The acrimony peaked in 2014 when Green MP Kevin Hague revealed the DHB had legal advice that there was possible fraud involved, but had not acted on it.
As a result, the case was sent to forensic accountants and then to the Serious Fraud Office (SFO), which decided not to do a full investigation.
South Link Health's lawyer Frazer Barton said his client had not been officially notified by the DHB it was ending the dispute, but it was the right outcome.
All talks ceased about 18 months ago when the matter was sent to the SFO and there had been no official conversations since, he said.
The DHB's decision logically followed the SFO's finding, and it was great to see it over and done with, he said.
The case files have been massive and he was glad to be able to close them.
Even the amount in dispute was disputed.
The original amount paid was $5.3m, and the DHB believed with interest that had grown to about $13m and said it may be more.
Mr Hague, who has repeatedly raised the dispute at Parliament's health select committee, said he was disappointed with the DHB.
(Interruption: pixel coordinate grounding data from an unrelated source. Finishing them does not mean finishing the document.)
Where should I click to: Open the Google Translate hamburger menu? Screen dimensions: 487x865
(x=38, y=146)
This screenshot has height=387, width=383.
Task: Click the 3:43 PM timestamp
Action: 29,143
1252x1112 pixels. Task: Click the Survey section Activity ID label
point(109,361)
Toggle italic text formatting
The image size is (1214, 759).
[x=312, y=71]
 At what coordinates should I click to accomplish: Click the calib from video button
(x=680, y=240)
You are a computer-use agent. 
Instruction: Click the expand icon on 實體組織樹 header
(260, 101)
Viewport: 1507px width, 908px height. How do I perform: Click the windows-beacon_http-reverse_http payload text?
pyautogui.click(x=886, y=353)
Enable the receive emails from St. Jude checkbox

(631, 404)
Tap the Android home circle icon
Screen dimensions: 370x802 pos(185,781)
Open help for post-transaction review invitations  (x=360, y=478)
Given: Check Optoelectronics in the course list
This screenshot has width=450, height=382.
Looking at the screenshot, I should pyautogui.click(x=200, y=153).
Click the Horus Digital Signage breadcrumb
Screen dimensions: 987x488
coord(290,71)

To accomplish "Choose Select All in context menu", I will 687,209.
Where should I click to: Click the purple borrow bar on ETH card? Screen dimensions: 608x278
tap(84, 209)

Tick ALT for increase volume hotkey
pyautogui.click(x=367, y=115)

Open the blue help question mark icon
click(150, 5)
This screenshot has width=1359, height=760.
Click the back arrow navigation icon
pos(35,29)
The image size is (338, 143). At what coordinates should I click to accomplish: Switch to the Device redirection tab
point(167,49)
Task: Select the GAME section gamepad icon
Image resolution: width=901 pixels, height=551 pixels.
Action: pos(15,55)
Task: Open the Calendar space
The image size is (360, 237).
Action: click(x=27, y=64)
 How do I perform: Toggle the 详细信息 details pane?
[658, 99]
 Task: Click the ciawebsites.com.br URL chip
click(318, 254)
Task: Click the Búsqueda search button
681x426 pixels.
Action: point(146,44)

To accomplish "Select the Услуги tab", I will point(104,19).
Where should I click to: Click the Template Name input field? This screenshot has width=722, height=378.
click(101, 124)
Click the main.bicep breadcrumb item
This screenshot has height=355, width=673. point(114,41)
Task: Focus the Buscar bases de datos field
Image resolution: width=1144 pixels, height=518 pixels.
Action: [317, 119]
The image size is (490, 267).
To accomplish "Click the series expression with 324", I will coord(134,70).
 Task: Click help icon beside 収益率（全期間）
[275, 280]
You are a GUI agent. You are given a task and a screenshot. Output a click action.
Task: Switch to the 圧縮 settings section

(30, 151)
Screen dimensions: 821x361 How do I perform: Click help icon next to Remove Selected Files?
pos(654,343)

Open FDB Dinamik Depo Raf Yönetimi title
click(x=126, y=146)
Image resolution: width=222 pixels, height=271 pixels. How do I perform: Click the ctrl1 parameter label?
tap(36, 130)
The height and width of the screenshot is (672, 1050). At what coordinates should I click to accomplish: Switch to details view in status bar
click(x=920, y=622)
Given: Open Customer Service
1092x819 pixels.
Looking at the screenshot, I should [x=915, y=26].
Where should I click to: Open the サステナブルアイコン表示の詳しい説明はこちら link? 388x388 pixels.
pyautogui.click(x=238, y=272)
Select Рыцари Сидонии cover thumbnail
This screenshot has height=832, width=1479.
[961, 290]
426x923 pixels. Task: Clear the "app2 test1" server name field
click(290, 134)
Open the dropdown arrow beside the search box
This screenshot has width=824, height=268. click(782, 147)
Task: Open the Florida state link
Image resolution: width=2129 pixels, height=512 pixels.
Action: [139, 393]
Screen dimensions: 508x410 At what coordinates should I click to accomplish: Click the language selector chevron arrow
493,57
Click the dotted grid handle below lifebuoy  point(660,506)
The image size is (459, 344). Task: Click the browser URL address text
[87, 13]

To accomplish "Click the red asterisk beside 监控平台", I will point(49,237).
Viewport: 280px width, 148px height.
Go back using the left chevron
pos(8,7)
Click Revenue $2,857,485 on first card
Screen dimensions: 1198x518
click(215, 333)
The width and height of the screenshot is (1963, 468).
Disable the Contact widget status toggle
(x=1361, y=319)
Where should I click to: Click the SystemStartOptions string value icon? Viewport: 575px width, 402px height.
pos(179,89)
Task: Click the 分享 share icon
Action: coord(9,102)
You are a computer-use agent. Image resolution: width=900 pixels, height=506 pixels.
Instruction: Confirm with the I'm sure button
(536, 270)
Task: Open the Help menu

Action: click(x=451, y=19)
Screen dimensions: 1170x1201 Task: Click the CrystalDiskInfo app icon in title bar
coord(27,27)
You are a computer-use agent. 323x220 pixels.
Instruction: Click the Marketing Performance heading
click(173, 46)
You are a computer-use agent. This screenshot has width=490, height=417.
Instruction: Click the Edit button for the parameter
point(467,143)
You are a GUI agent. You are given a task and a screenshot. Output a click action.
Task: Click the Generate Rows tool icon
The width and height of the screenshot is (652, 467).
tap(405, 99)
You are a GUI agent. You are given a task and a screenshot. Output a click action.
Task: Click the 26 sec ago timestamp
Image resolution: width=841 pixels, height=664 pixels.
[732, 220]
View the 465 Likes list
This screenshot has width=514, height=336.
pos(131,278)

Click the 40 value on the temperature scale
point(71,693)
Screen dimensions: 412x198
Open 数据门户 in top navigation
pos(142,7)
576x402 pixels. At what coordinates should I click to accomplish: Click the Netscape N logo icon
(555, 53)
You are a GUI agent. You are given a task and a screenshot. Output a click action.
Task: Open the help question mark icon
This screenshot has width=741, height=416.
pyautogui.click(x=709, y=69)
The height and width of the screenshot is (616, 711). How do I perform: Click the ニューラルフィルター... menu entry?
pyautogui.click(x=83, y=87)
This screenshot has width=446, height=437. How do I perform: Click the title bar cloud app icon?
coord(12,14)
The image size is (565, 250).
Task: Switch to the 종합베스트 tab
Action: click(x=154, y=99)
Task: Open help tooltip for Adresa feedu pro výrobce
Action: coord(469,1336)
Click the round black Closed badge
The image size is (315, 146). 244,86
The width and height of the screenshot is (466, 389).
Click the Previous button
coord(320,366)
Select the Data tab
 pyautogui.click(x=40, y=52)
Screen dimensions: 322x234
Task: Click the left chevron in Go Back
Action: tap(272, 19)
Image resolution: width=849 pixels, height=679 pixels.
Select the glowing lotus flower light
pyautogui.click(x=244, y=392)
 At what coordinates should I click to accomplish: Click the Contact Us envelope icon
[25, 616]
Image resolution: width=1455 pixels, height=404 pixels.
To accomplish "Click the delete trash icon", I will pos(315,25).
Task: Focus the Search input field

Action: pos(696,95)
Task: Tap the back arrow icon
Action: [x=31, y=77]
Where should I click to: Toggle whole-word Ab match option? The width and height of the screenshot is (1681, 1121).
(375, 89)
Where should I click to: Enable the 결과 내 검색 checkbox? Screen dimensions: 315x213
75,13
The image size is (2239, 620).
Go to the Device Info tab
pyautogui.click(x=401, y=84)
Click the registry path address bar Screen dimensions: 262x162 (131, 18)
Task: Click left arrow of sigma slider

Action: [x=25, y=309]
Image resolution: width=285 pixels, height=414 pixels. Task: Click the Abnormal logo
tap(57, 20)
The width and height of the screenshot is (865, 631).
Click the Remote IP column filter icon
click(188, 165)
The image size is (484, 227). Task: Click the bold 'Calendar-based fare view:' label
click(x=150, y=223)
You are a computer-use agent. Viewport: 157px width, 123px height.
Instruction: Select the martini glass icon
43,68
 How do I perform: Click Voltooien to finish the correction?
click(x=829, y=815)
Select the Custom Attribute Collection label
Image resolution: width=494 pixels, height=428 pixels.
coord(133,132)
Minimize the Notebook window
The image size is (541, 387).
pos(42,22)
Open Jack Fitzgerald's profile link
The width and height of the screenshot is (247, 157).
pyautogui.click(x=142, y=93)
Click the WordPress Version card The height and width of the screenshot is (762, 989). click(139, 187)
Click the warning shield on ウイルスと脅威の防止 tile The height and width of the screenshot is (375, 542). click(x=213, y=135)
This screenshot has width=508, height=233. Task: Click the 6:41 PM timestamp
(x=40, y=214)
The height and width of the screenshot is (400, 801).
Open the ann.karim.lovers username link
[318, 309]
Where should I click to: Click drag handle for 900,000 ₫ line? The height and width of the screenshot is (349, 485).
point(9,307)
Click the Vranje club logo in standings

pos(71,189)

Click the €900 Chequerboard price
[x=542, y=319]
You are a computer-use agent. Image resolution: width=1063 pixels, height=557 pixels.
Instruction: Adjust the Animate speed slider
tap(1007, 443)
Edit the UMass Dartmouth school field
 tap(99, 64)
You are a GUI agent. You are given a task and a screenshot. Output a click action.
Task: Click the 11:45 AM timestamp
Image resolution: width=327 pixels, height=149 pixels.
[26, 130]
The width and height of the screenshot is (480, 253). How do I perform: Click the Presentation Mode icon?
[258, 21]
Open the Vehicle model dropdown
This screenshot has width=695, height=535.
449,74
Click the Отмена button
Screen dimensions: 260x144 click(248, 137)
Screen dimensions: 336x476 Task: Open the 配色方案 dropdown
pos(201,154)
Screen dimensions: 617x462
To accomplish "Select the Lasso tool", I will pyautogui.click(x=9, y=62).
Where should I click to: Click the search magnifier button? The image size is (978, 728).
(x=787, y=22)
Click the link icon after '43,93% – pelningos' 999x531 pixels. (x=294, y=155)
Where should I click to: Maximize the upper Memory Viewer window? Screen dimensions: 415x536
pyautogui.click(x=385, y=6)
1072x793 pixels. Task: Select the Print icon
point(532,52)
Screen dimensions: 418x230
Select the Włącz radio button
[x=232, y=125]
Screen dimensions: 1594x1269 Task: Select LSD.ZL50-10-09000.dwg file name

"In my view, it is close to a travesty.
"This is a case where money which should have been made available for health services to be administered by district health boards has not been, and in a situation in which the boards are so starved of cash, a bit extra would have gone a long way."
He would reluctantly let the matter go, but said he wanted to be Health Minister one day, and if he ever was he would steer health boards well away from South Link Health.
But Southern DHB's Carole Heatly said its relationship with South Link Health was strong, and she hoped it would grow even more now this dispute was out of the way.